Es probable que consideren sorprendente que no me resigne al silencio después de la acción que cometí y, también, del no ha lugar que la sancionó y del que, como se suele decir, me he beneficiado.

Sin embargo, de no haber tenido tal beneficio, hubiera debido comparecer; y si hubiera comparecido habría tenido que responder.

Este libro es la respuesta a la que, en otras circunstancias, habría estado obligado. Y cuanto pido, es que se me conceda; que se me conceda ahora lo que entonces habría sido una obligación.

Naturalmente, tengo consciencia de que la respuesta que intento aquí no sigue ni las reglas de una comparecencia, que no tuvo lugar, ni la forma en que se habría desarrollado. No obstante, me pregunto si la ausencia de dicha comparecencia, pasada y para siempre, de sus reglas y de su forma, no muestra en definitiva, más aún lo que yo había intentado decir para la evaluación pública y su libertad. En cualquier caso, así lo deseo. Es mi destino no pensar en calmar una inquietud más que exponiéndome indefinidamente a otras.

Parte I

Tal y como he conservado el recuerdo intacto y preciso hasta sus mínimos detalles, grabado en mí a través de todas mis pruebas y para siempre, entre dos noches, aquella de la que salía sin saber cuál era, y aquella en la que entraría, ya diré cuándo y cómo: he aquí la escena del homicidio tal y como lo viví.

De pronto me veo levantado, en bata, al pie de la cama en mi apartamento de l’École Normale. Una luz gris de noviembre —era el domingo 16 hacia las nueve de la mañana— entra por la izquierda, por una ventana alta, encuadrada desde hace años por unas cortinas muy viejas, rojo Imperio, desgarradas por el tiempo y quemadas por el sol, e ilumina los pies de mi cama.

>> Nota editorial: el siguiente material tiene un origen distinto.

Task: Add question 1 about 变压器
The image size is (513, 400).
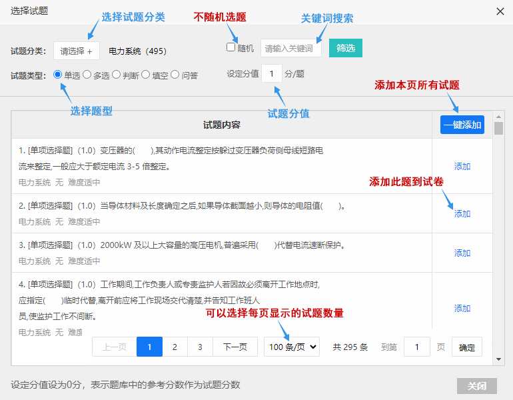Action: pyautogui.click(x=462, y=167)
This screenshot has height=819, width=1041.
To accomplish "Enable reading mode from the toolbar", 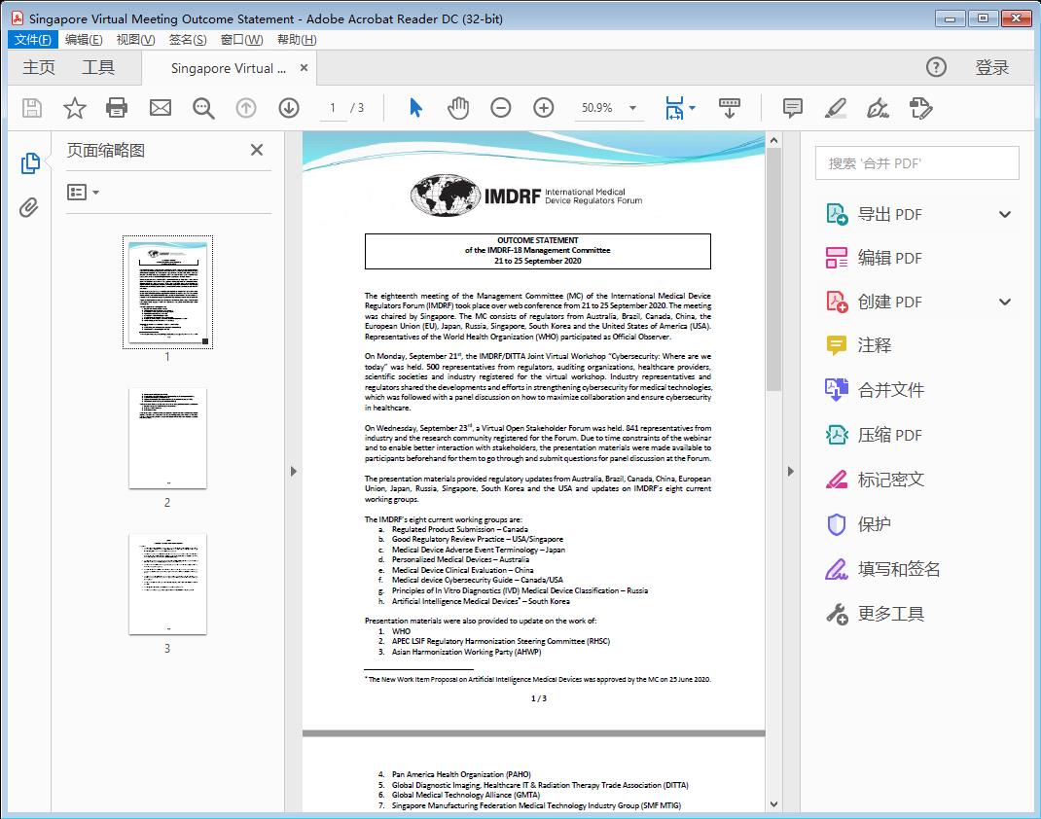I will point(730,108).
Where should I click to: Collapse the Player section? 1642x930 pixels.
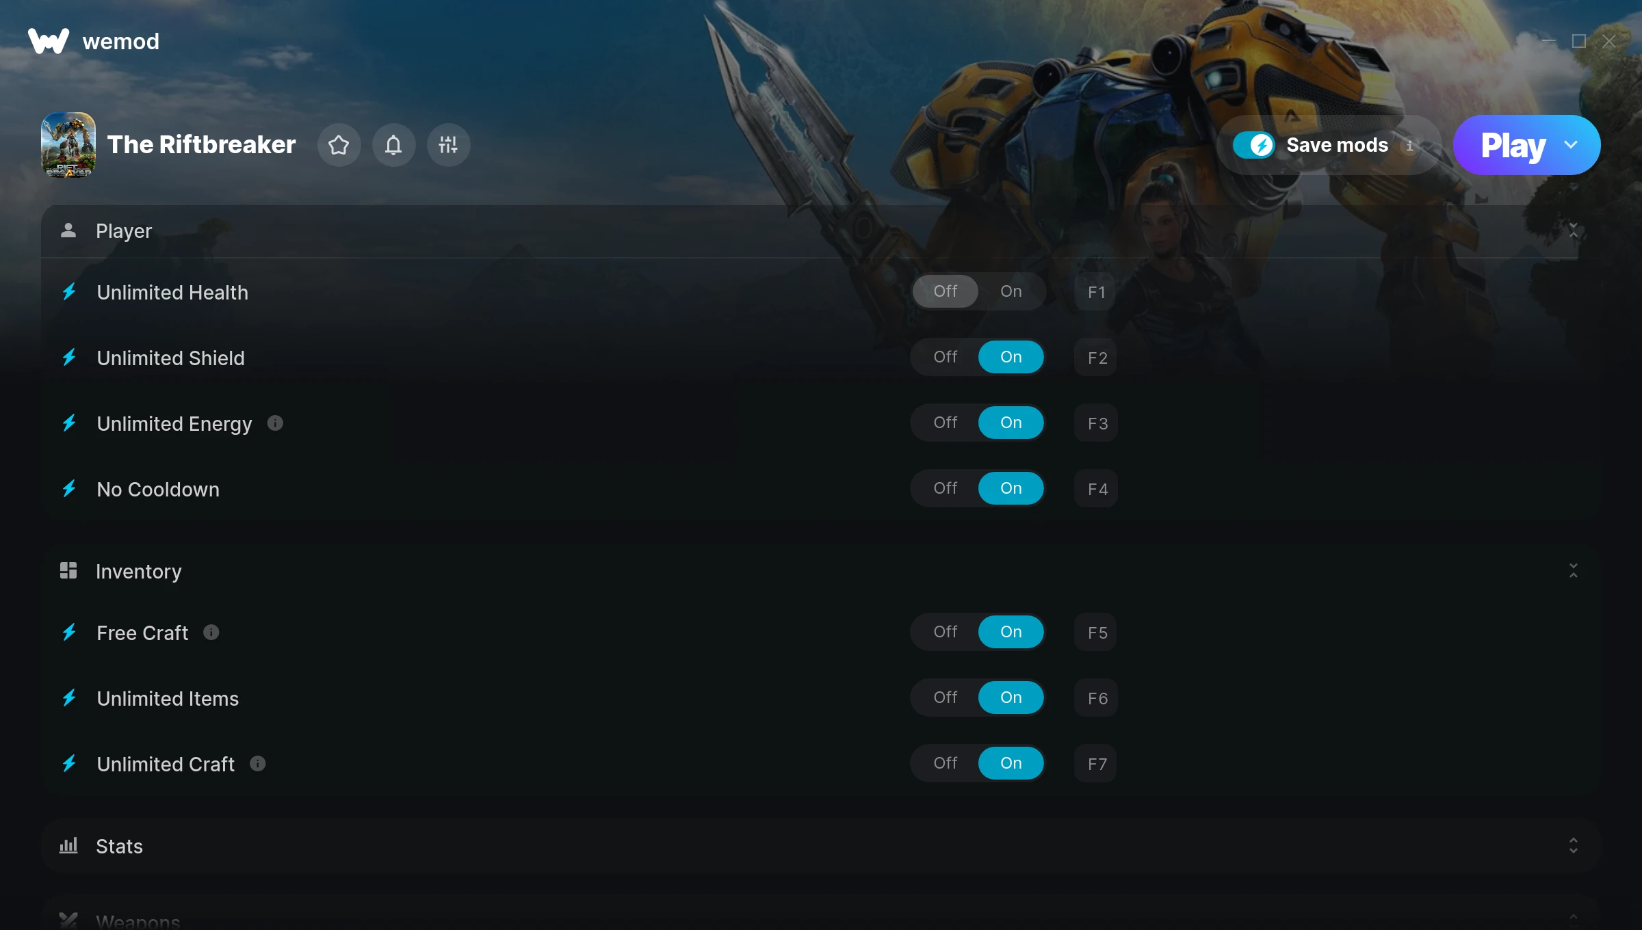tap(1574, 230)
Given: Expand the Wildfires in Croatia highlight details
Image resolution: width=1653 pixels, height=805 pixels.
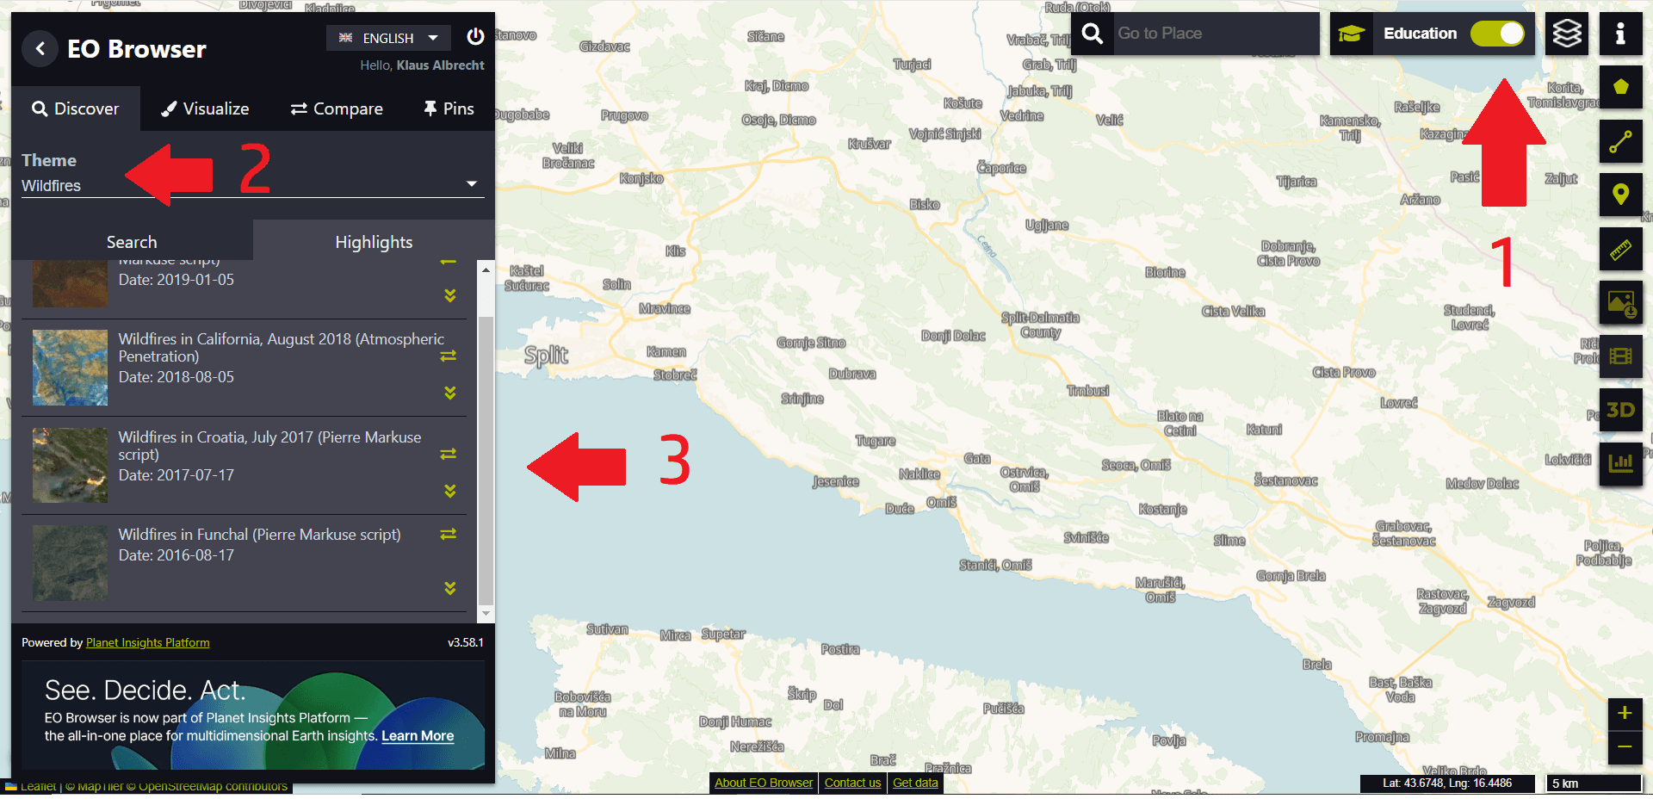Looking at the screenshot, I should point(449,491).
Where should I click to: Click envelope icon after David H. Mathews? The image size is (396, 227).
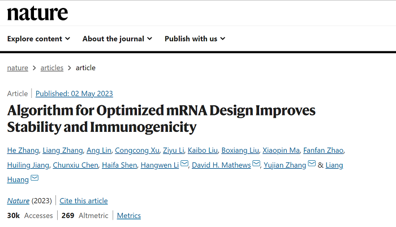256,163
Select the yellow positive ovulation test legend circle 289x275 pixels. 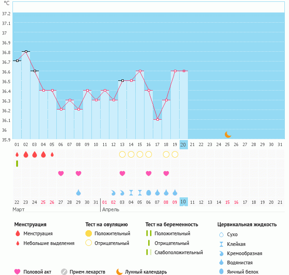point(89,233)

Frente a mí: Hélène, tumbada de espaldas, también en bata.

Sus caderas reposan sobre el borde de la cama, las piernas abandonadas sobre la moqueta del suelo.

Arrodillado muy cerca de ella, inclinado sobre su cuerpo estoy dándole un masaje en el cuello. A menudo le doy masajes en silencio, en la nuca, la espalda y los riñones: aprendí la técnica de un camarada de cautiverio, el amigo Clerc, un futbolista profesional, experto en todo.

Pero en esta ocasión, el masaje es en la parte delantera de su cuello. Apoyo los dos pulgares en el hueco de la carne que bordea lo alto del esternón y voy llegando lentamente, un pulgar hacia la derecha, otro un poco sesgado hacia la izquierda, hasta la zona más dura encima de las orejas. El masaje es en V. Siento una gran fatiga muscular en los antebrazos: es verdad, dar masajes siempre me produce dolor en el antebrazo.

La cara de Hélène está inmóvil y serena, sus ojos abiertos miran al techo.

Y de repente, me sacude el terror: sus ojos están interminablemente fijos y, sobre todo, la punta de la lengua reposa, insólita y apacible, entre sus dientes y labios.

Ciertamente, ya había visto muertos, pero en mi vida había visto el rostro de una estrangulada. Y, no obstante, sé que es una estrangulada. Pero, ¿cómo? Me levanto y grito: ¡He estrangulado a Hélène!